TASK INSTRUCTIONS:
From the entries below, work out how many lines contain the string "will"; answer with the number alone.

SOURCE RECORDS:
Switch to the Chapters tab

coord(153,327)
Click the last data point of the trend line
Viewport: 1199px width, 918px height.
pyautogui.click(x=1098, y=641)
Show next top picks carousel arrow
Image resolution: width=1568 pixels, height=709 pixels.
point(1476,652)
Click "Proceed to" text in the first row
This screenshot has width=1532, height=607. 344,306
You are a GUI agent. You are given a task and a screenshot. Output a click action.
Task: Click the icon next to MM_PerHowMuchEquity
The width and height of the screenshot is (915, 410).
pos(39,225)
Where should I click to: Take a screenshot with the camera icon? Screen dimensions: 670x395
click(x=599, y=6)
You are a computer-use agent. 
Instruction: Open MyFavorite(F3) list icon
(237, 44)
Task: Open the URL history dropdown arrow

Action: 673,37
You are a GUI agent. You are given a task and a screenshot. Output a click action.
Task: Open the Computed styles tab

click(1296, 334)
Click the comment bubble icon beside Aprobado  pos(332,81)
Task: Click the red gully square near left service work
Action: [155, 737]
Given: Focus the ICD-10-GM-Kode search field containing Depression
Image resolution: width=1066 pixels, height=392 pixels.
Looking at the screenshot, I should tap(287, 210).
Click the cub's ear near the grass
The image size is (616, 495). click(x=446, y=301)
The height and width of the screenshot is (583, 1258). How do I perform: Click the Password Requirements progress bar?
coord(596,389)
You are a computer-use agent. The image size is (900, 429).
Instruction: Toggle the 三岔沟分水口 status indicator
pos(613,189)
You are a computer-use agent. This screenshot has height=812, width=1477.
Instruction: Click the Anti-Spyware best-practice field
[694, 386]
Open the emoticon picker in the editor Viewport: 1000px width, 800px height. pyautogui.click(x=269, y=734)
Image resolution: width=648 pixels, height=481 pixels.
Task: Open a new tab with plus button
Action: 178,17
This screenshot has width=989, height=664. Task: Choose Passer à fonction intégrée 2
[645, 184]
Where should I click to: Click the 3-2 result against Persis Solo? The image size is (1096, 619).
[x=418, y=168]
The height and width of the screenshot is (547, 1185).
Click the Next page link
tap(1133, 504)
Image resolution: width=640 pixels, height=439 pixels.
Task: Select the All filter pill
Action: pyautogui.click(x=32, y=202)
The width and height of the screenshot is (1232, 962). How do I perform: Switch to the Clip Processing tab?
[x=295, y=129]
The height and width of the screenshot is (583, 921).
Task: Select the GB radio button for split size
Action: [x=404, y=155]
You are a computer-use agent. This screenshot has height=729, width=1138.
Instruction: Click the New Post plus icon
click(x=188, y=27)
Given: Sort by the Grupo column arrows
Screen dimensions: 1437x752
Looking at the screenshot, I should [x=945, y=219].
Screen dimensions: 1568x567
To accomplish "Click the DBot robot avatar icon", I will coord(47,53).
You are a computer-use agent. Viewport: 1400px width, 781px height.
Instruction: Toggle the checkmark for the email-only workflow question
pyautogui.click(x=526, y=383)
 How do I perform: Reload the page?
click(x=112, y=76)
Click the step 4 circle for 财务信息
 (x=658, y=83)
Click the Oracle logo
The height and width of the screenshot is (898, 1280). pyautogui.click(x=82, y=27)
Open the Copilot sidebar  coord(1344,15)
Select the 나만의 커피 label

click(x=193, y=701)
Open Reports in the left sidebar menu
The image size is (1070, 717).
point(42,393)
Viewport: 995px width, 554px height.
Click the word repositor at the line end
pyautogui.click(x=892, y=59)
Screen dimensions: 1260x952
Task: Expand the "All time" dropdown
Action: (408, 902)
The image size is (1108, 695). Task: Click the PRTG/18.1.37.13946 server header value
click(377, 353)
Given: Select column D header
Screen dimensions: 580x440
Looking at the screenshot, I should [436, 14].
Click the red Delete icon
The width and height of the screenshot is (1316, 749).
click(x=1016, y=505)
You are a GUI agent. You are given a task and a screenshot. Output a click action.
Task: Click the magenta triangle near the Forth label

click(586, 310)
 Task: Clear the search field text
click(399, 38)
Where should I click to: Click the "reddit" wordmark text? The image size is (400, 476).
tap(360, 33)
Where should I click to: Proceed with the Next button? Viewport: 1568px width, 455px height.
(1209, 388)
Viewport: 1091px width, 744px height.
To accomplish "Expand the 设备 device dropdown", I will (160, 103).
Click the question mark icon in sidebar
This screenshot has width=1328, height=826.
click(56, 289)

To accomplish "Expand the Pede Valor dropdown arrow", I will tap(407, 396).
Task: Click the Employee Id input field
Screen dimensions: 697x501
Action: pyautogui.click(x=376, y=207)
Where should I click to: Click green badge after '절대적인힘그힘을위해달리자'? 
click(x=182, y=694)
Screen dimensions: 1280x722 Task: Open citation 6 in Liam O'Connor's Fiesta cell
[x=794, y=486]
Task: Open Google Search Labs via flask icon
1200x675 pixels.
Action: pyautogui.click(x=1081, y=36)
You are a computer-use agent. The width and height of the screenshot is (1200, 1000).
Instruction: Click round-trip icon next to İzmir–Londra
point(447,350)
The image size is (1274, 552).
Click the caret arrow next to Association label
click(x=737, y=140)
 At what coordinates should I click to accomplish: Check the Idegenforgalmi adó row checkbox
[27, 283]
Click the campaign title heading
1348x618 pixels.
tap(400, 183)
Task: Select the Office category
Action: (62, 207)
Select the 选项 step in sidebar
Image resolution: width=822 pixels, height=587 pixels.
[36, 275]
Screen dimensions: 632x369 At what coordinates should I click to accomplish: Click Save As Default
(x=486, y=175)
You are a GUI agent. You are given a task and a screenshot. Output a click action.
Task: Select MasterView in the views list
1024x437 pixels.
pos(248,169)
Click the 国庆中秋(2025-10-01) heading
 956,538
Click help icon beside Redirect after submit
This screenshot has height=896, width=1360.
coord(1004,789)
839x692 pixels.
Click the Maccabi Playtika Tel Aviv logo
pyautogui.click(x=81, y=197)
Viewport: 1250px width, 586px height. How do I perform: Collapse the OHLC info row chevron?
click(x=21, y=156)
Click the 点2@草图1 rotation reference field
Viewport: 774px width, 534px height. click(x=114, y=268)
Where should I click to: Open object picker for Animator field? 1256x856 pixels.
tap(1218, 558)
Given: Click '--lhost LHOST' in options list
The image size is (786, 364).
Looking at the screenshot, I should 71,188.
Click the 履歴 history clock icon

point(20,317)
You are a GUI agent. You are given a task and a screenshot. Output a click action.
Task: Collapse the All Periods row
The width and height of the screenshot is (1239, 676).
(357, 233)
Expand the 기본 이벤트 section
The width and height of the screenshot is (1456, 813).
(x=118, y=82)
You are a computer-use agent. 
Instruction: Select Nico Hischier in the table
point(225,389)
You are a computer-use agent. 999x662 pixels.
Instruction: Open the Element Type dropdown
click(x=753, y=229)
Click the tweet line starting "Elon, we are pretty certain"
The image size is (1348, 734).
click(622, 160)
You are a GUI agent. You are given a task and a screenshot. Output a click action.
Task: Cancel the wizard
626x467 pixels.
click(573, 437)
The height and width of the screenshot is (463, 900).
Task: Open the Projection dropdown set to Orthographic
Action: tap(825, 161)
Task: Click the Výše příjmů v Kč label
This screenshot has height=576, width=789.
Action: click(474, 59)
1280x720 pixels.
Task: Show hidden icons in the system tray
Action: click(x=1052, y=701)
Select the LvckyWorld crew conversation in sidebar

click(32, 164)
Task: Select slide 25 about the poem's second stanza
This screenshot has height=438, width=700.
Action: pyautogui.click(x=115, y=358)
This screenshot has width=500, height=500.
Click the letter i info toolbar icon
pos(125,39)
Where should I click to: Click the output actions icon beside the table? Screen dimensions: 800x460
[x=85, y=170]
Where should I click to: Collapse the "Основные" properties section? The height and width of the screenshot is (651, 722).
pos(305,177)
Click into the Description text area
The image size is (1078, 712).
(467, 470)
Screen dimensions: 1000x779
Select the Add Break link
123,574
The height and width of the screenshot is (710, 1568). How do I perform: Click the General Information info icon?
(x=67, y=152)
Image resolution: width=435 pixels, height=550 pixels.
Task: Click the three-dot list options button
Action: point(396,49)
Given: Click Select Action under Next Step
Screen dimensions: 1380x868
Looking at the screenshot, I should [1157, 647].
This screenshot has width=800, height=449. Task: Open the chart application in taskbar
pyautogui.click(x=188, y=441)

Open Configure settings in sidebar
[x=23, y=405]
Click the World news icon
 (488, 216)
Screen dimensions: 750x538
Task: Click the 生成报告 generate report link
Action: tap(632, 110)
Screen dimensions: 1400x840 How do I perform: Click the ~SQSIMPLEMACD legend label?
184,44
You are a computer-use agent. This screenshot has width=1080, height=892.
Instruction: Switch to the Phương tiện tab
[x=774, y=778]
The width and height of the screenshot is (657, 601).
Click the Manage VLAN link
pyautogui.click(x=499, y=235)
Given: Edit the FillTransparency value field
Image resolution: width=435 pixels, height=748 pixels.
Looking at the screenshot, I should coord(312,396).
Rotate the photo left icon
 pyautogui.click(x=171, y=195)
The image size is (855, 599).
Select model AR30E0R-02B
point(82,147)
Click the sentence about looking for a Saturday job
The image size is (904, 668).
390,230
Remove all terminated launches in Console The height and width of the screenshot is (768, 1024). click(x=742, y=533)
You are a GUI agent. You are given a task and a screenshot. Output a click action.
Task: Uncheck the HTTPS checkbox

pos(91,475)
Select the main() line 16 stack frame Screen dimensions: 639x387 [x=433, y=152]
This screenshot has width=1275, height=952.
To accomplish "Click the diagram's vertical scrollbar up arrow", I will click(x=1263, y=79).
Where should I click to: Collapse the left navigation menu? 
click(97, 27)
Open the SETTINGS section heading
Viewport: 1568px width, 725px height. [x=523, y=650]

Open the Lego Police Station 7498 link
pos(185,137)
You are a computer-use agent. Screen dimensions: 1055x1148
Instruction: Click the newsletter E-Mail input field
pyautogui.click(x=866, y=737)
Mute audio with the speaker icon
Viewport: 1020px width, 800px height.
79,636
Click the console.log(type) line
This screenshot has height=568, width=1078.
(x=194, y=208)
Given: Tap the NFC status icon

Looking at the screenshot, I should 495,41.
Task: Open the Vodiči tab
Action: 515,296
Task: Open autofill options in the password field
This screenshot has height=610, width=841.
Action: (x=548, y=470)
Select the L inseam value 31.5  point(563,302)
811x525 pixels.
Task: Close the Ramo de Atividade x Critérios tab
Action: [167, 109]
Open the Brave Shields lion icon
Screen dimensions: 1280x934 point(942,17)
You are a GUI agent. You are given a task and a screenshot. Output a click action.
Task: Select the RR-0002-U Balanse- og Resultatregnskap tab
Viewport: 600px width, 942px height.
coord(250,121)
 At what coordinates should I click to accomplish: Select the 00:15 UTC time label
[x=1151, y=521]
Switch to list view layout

COMPLETED TASK:
4